[Entries on where items appear]
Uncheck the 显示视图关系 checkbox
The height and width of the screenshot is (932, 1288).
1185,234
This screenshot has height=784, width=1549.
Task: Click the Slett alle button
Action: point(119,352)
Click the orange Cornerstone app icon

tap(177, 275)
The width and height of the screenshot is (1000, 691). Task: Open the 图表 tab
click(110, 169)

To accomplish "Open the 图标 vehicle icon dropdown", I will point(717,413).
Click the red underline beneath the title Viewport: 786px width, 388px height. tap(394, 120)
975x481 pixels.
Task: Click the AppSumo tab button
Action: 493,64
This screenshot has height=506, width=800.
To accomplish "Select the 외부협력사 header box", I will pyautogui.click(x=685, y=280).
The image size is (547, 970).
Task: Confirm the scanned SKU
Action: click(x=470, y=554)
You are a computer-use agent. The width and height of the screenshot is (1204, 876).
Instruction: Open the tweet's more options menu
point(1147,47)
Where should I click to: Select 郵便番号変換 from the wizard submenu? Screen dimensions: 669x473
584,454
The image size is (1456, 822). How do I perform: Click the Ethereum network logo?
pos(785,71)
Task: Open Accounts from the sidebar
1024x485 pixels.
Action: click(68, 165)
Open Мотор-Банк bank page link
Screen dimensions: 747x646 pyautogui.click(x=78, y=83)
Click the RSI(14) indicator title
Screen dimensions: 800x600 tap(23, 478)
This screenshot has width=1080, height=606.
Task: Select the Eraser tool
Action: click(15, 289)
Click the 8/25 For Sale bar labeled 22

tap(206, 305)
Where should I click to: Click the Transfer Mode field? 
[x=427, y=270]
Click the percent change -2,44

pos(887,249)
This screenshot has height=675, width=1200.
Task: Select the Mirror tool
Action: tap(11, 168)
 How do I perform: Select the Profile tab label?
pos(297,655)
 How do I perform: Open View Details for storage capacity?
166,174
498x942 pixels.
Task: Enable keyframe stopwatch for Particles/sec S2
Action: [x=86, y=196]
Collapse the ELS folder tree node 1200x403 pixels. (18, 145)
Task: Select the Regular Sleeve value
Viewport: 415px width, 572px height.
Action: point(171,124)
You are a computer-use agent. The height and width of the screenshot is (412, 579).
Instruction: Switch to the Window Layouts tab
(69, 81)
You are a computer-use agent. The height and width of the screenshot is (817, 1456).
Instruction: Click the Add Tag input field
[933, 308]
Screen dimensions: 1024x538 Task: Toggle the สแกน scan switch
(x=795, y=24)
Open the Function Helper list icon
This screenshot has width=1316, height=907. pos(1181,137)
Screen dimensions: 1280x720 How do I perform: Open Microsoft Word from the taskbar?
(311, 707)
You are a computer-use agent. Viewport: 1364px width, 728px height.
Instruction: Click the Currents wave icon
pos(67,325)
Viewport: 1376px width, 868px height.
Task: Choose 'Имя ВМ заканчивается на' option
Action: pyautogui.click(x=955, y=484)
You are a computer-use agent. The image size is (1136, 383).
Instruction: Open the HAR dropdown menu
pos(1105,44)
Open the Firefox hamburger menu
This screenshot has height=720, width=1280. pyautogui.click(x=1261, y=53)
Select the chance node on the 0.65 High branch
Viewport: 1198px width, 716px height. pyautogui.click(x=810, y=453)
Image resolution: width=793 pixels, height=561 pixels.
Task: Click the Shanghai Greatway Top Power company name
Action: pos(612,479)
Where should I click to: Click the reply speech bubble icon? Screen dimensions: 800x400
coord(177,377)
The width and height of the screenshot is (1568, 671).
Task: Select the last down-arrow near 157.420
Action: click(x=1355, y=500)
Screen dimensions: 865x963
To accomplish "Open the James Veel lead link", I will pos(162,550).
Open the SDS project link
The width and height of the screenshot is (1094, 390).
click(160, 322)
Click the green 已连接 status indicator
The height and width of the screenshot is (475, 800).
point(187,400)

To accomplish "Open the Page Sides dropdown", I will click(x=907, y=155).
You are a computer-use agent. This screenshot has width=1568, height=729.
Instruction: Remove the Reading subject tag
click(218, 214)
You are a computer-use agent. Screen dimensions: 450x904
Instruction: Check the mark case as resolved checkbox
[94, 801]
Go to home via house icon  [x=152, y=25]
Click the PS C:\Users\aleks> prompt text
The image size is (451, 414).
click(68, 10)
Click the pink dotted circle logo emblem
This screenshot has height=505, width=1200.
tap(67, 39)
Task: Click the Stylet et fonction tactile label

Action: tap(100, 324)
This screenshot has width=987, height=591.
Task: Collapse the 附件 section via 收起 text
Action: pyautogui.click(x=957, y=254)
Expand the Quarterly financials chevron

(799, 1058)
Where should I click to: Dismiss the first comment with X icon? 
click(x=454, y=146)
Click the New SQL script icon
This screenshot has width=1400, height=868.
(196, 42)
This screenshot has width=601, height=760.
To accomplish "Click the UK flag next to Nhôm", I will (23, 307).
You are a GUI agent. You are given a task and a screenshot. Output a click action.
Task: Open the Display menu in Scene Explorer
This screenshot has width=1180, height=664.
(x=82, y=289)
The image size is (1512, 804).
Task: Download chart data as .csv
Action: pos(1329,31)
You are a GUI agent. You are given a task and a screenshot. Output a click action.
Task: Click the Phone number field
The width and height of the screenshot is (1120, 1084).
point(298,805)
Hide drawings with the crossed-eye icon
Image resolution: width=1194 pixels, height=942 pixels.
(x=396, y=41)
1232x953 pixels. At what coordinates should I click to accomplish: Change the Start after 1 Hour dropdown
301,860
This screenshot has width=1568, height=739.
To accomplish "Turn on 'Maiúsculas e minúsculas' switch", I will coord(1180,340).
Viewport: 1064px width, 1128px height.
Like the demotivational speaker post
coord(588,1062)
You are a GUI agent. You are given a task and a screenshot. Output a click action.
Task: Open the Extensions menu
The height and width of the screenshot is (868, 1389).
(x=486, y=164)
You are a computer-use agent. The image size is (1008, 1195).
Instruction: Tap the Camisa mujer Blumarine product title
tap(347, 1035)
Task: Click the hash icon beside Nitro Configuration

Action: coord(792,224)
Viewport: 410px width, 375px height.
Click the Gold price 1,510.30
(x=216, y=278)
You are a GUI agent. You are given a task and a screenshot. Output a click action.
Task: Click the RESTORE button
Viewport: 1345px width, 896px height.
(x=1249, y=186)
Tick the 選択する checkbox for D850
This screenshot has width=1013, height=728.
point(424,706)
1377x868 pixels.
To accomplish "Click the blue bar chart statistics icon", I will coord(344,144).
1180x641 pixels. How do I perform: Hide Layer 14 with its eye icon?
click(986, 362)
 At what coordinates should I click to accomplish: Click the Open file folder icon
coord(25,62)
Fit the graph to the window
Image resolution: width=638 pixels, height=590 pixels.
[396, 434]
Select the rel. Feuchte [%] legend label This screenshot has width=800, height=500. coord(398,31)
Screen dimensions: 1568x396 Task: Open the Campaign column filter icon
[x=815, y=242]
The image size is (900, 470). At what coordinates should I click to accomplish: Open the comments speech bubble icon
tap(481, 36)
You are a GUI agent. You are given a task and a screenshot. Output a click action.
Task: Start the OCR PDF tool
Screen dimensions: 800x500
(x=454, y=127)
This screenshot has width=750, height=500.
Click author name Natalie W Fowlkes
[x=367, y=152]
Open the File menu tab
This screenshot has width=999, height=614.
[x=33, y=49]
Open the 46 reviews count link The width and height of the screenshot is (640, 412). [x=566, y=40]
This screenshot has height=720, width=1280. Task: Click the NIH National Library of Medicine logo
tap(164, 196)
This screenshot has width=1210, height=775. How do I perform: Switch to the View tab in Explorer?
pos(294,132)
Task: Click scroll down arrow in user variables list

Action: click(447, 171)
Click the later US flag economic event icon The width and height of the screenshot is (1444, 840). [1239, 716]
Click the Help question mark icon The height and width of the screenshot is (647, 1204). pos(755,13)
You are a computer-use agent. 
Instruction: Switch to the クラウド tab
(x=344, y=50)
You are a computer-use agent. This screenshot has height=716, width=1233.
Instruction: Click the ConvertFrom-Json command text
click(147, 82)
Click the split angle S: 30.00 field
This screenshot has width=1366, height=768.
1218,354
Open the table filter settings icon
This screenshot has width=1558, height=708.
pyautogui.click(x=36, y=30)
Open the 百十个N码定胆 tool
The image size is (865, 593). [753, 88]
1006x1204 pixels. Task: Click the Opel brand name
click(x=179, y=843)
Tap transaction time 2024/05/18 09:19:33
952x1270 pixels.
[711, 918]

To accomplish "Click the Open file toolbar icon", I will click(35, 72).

**THE EXERCISE**
Copy verbatim the lines of the items from the line containing "You are a computer-use agent. Viewport: 1364px" up to and including the line containing "Action: pyautogui.click(x=955, y=484)".

**SOLUTION TO THIS EXERCISE**
You are a computer-use agent. Viewport: 1364px width, 728px height.
Instruction: Click the Currents wave icon
pos(67,325)
Viewport: 1376px width, 868px height.
Task: Choose 'Имя ВМ заканчивается на' option
Action: pyautogui.click(x=955, y=484)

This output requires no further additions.